* **RECORDS PROVIDED**:
━━━━━━━━

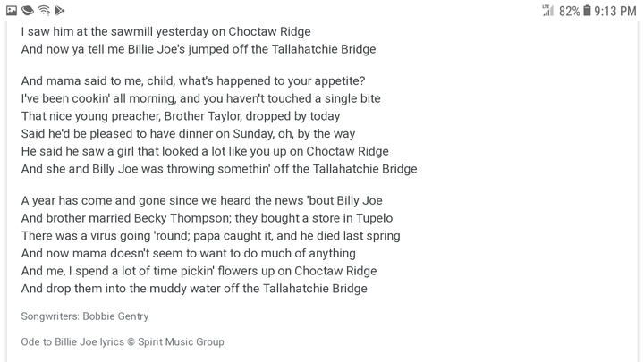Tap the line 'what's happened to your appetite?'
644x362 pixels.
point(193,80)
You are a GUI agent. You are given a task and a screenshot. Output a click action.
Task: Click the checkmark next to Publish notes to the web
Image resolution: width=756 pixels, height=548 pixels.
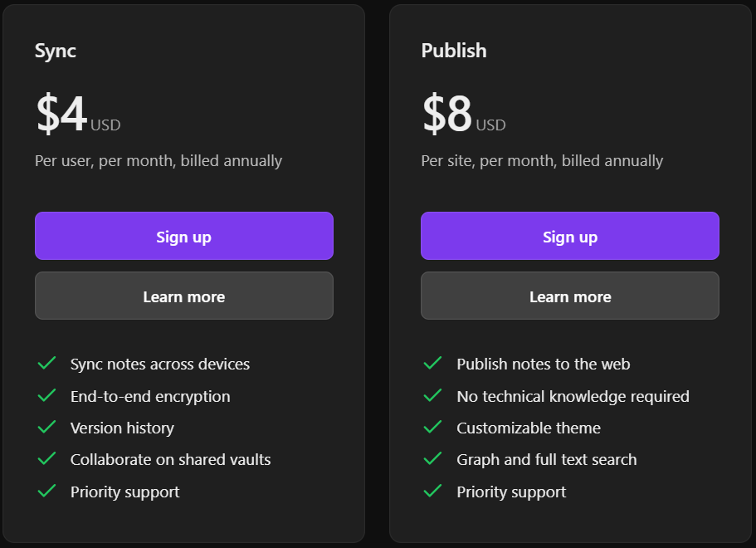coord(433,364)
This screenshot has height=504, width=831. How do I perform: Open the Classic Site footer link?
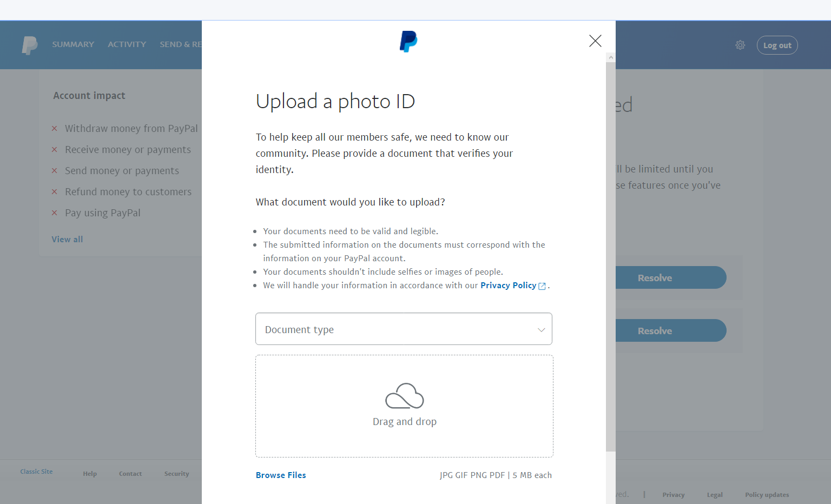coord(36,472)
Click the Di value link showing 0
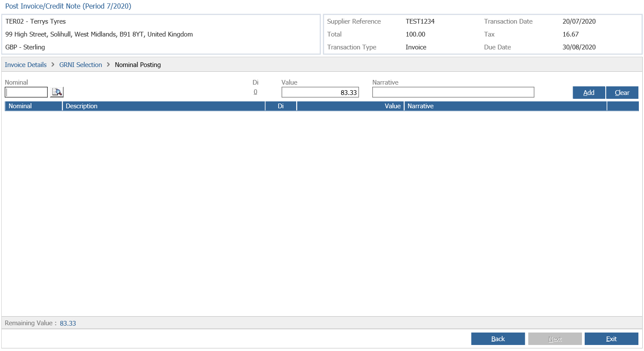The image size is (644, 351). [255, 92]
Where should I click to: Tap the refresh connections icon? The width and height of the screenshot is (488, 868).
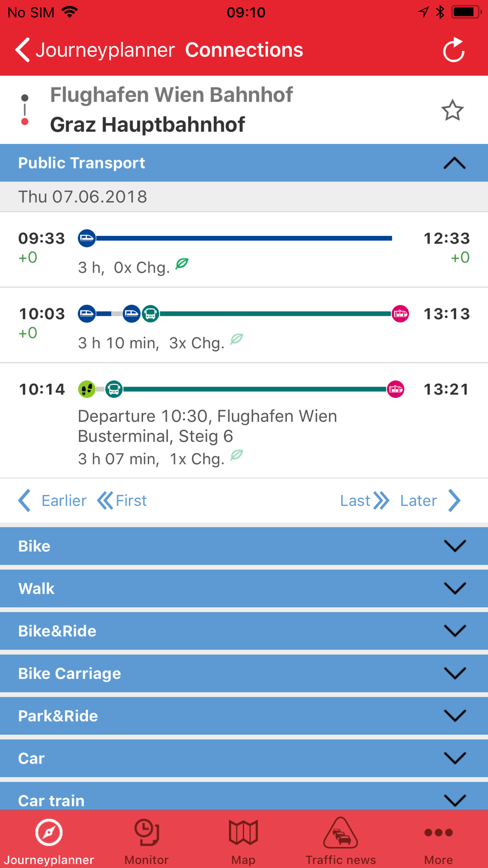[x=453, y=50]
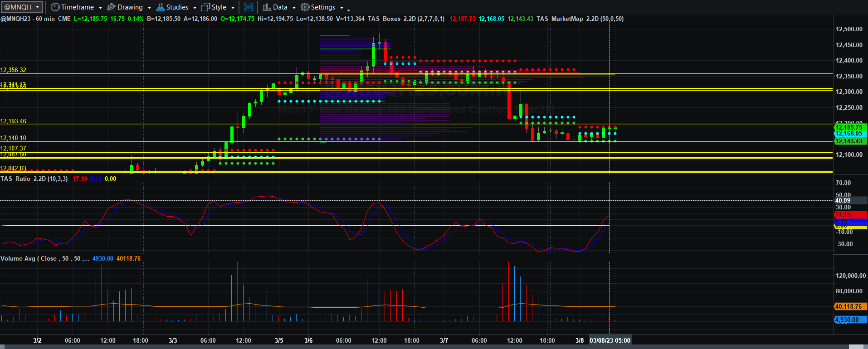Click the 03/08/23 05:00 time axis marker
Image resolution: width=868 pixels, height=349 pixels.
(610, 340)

━━━━━━━━

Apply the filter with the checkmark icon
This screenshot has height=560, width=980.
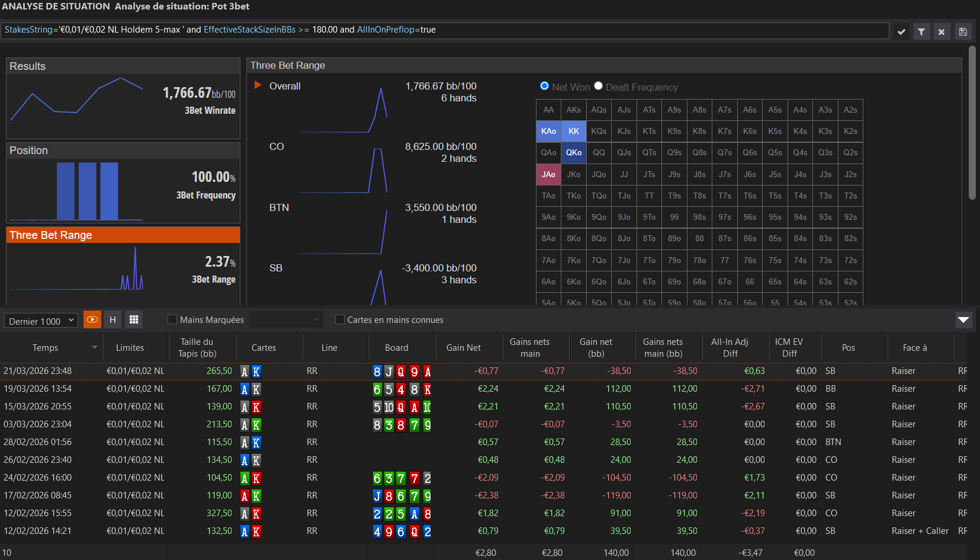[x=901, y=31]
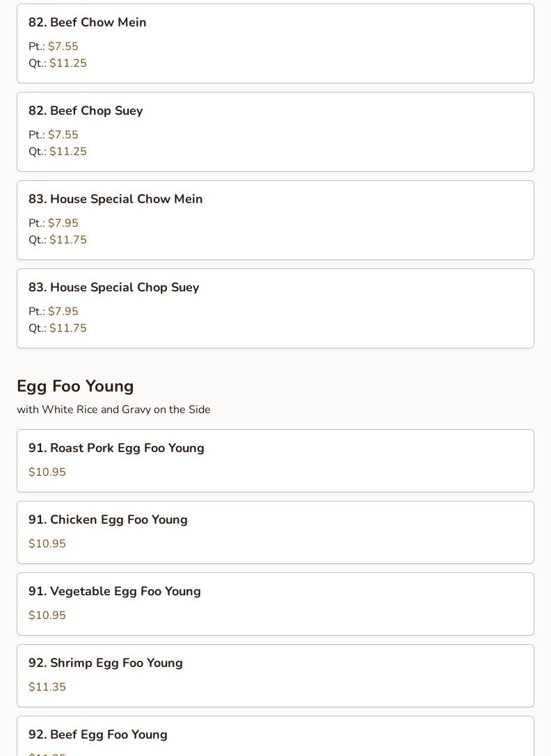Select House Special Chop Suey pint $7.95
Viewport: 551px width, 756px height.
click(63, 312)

━━━━━━━━

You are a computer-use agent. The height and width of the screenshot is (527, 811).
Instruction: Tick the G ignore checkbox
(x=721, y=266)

━━━━━━━━

* **AIM OF THE EXERCISE**: Across the material above, how many lines include the word "checkmark"? Respond with nothing but the number.

* **EXERCISE RESULT**: 2